A COMMUNICATION IMPROVEMENT
Previously, says Bailey, patients weren’t really listening, and that has become a common problem in hospital. “They are just ready to get home, not listening to what we’re saying. Now, we are finding that most patients do comply and go back and re-listen to the instructions. When it’s over, the nurse encourages the patient to log on and ask any follow-up questions, too. Listening to it immediately helps with that comprehension, since we flood patients with information. To be honest, it’s hard to remember everything, and this system really helps with that.”
Communication between medical staff and patients has undoubtedly deteriorated over the years, but an under-talked about aspect of that is simple listening, says Bailey. “We communicate every day, but we often fall flat on our face. When people talk, there are so many other things we’re thinking about. You have the young patient who might have their head elsewhere, and you have the elderly patient who’s sick and just wants to be back home. I think it’s a problem for people of all ages, everywhere. Everyone I talk to about this solution can relate to this—it’s a common problem.”
And with factors like HCAHPS and value-based purchasing hovering over the industry, hospitals are paying real close attention to their readmissions rates, says Bailey. “If hospitals can streamline technology to help, all the better.”

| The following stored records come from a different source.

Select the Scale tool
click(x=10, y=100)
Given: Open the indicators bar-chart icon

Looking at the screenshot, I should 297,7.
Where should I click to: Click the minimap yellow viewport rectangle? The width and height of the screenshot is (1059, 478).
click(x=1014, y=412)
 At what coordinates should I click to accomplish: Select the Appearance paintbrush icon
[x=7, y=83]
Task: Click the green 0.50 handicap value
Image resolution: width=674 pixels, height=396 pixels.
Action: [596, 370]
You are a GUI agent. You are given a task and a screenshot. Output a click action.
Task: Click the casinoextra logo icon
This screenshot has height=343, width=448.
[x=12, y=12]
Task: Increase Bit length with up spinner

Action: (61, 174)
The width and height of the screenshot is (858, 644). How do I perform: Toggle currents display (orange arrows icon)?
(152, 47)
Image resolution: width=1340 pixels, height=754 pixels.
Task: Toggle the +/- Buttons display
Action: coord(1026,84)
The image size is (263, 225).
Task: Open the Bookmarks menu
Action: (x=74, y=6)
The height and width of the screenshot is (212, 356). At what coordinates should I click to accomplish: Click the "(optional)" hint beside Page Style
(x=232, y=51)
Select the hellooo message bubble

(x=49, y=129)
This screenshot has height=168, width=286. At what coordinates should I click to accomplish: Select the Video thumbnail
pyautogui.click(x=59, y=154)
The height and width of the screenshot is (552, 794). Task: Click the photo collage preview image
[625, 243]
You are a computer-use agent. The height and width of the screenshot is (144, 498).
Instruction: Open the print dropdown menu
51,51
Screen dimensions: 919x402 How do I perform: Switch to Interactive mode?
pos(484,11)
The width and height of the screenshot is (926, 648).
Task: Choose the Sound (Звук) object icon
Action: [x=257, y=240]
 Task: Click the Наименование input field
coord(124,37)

Bailey recalls one instance when a physician called her about a nurse giving a patient certain discharge instructions for when he or she got home. When the patient did that, he or she ended up being readmitted because of that very thing the nurse said to do, causing the physician to repair the damage.
“The physician came to me suggesting to write up the nurse for this mishap,” remembers Bailey. Fortunately, though, because of the recordings given, Bailey was able to compare the nurse’s discharge instructions with the physician’s orders. As it turned out, they were exactly the same, absolving the nurse of all blame, as she just followed the physician’s instructions verbatim. So despite the patient being readmitted, Bailey says “it turned out to be a home run for us. The nurse did her job perfectly and used this technology for its purpose, which is as a backup resource for patients.”